→ **WHAT YOU HAVE TO DO**
Reproduce everything from the start of the records down to the line containing "point(463,147)", both included and with the requests left as they are. Multiply every coordinate in the answers by 2.25, rounding to whole numbers with halves rounded up.

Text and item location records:
= = = = = = =

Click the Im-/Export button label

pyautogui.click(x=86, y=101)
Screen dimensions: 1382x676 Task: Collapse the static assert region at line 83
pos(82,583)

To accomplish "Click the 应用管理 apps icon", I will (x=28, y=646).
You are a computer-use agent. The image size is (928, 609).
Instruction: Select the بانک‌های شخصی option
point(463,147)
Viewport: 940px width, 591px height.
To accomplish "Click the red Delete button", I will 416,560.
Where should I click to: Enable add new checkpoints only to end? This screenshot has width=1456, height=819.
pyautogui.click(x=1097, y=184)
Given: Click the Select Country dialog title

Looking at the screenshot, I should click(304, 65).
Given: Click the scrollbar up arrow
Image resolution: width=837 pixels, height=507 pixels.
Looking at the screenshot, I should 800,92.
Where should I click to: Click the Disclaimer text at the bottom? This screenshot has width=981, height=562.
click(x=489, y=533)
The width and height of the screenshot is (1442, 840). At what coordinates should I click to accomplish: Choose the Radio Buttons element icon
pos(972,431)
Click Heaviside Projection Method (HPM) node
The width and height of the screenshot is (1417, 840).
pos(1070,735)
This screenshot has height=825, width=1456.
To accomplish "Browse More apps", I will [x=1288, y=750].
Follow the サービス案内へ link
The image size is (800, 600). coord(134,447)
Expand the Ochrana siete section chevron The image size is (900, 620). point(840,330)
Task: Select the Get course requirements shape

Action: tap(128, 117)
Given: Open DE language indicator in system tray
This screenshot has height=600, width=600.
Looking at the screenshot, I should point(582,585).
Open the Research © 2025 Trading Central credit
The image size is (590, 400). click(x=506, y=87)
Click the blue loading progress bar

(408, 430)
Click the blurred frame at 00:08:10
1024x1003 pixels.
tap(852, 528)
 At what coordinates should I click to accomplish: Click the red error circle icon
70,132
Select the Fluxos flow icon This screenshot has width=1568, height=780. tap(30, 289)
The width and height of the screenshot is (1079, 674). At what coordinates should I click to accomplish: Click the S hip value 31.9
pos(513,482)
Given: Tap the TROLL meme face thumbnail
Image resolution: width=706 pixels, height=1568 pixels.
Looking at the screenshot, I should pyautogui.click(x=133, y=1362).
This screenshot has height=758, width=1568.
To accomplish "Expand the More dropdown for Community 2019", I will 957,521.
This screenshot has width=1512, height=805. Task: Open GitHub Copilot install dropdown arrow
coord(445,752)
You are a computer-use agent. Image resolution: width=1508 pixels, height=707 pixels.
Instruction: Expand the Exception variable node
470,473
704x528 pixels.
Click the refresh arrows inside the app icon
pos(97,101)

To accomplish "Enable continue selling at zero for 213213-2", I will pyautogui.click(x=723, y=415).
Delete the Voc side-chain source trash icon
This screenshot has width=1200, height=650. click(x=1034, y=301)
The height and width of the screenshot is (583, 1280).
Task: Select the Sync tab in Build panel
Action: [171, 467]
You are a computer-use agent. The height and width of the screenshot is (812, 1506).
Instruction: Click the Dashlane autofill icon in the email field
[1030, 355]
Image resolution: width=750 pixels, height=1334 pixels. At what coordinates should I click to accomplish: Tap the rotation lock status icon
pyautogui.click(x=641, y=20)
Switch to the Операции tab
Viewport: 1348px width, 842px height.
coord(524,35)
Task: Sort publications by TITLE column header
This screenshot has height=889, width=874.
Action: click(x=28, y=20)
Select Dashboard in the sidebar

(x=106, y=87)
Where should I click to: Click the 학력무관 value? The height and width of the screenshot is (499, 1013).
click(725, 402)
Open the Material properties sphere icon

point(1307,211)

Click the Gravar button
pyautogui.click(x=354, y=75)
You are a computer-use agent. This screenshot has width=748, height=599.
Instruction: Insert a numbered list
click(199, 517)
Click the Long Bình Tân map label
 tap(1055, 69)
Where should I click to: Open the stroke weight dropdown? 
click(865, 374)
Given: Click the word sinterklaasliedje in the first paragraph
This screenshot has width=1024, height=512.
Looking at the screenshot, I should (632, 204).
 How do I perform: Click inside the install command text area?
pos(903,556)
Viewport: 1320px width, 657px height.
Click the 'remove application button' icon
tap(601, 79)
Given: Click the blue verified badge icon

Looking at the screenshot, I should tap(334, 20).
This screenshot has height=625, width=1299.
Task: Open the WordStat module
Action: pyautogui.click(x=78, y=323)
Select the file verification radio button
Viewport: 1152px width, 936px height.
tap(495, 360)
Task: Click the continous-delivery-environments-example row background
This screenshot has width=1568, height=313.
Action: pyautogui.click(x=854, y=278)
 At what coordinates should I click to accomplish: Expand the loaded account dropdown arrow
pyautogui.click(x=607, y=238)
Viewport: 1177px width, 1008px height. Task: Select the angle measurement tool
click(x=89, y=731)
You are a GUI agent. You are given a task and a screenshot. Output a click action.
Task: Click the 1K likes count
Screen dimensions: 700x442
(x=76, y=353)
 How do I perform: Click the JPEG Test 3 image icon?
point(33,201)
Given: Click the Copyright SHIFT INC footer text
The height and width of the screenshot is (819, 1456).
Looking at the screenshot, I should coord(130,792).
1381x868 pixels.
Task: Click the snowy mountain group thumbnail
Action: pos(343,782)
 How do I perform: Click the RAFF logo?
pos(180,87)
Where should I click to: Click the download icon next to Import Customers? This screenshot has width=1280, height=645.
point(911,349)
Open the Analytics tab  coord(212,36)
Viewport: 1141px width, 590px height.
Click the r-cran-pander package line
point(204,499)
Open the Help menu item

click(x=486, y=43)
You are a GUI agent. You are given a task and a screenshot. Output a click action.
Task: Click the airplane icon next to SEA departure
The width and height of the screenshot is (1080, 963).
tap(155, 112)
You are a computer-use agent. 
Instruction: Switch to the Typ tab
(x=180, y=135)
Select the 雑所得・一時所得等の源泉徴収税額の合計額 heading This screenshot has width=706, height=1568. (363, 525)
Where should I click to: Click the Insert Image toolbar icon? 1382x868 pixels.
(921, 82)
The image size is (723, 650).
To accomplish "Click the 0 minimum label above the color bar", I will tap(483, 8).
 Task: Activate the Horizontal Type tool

= = = = = = =

→ **ANSWER TO THIS PROBLEM**
Click the Im-/Export button label

pyautogui.click(x=194, y=227)
Screen dimensions: 1382x676 Task: Collapse the static assert region at line 83
pos(185,1312)

To accomplish "Click the 应用管理 apps icon", I will (x=63, y=1454).
You are a computer-use agent. The image size is (928, 609).
Instruction: Select the بانک‌های شخصی option
point(1042,331)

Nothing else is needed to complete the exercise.